The past few days living as a 25 year-old woman in New Zealand have been extremely difficult for me. How I can even comprehend the horror that so many of us have felt with what happened to 22 year-old Grace Millane. Travelling solo on what was to be the trip of a lifetime, this was tragically cut short thanks to a 26 year-old male who thought he had the right to take her life away.
In a way, I feel personally responsible. I thought as a nation, we were better than this. Of all the countries to visit, I would advocate time and time again on my recent OE that New Zealand should be on everyone’s bucket list.
And I guess it’s even more horrific for women to process because we’ve all been there and time and time again we keep telling ourselves we’re not the victims here. Yet, that mentality always gets called into question whenever there is a boy involved. (I say boy because no man raised right would ever question a woman’s right to live.)
And Grace, she will now through no fault of her own be immortalised as a cautionary tale for stranger danger, and the risk of dating apps or travelling alone.
We shouldn’t have to do this, but we do because pretending we live in an equal, safe world doesn’t actually keep us safe or equal.
Why the hell should we have to take into account on a night out, worrying about parking in a well-lit street after dark? Or have our friends or family insist on letting them know we got home safe or walk home at night with a fistful of car keys like Wolverine, ‘just in case’.
It’s not us in the wrong here. It wasn’t Grace’s fault and it’ll never be our fault for living our lives the way we choose.
What gives a 26-year-old boy power and authority to take an innocent woman’s life? Her family’s hearts broken before Christmas and her brother and friends just having unanswered questions like “why”.
Yesterday I read an article that struck a chord. It said:
“My dad once told me that when my mum was my age she never used to pause at give way signs if she had the right of way, because why should she? She was in the right, after all.
He would tell her that was incredibly dangerous – just because you’re in the right doesn’t mean you can trust that other people will do the right thing.
He said that while being in the right is all well and good, it won’t actually matter much if you’re dead.”
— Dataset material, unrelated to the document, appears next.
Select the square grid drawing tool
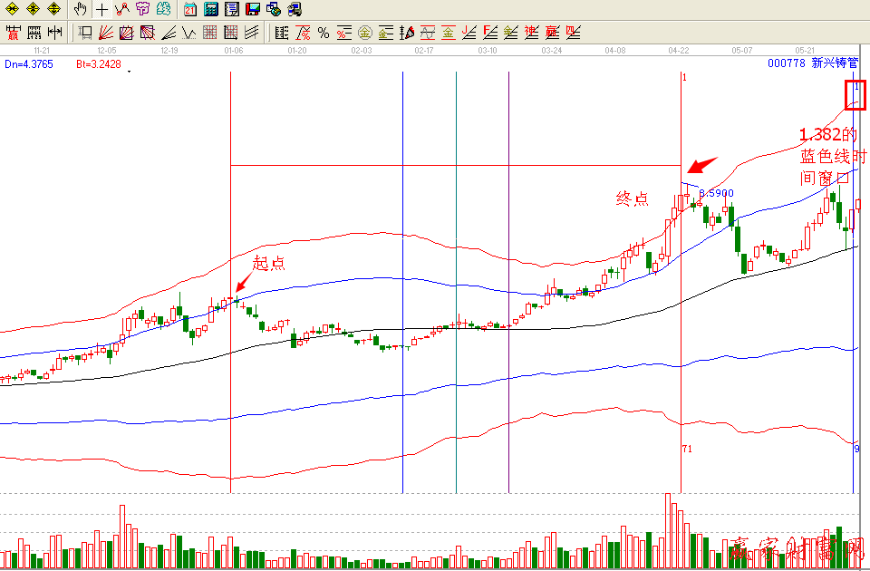 pyautogui.click(x=210, y=34)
Why do we have to do all of the heavy lifting here? As a country, why don’t we treat our sons, nephews, brothers and grandsons what it means to be a decent human being? Because until we shift this narrative from educating women on how to avoid being murdered, to educating men on not murdering, nothing will change.
Living our day-to-day lives has become a subconscious checklist of what comes with being a woman. Like targets for all the fuckwhits out there that threw their morals and decency in the bin along with their excuses of:
“She was asking for it.”
“It’s not my fault I come from a broken family.”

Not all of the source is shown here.